------ Document section

The action of the court in reinstating the default order to which allusion has been made and thus disabling Canuto E. Larrobis, the petitioner herein, from continuing his opposition in the proceeding referred to, was clearly mistaken; and the error was due to a failure to discriminate between an interlocutory order declaring default and the final judgment which is based upon such default. That the two species of orders, or judgments, are entirely different may be collected from section 128 of the Code of Civil Procedure, wherein the court is first required to order judgment for the plaintiff to be entered by default, in case the defendant fails to appear or answer at the time required, after which the plaintiff submits his proof and final judgment is rendered for the plaintiff.

------------
------ Data segment

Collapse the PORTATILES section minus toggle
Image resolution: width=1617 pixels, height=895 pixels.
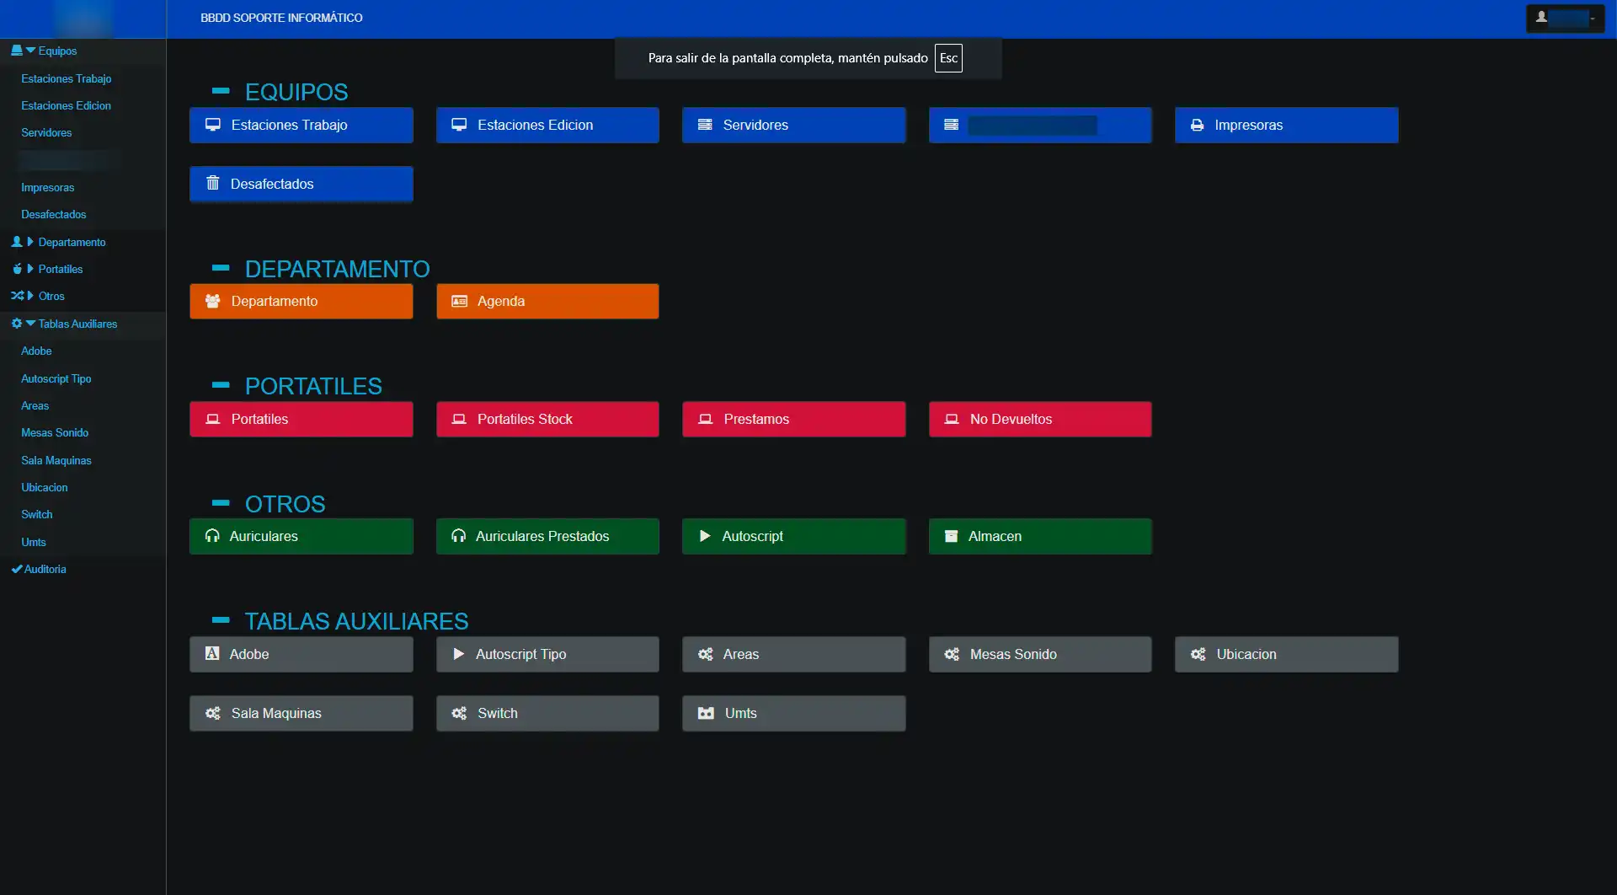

------------

> [Written instruction]
In the passage on the default order, what caused the court's error in reinstating that order?

> [Task answer]
The error came from a failure to discriminate between an interlocutory order declaring default and the final judgment based on that default.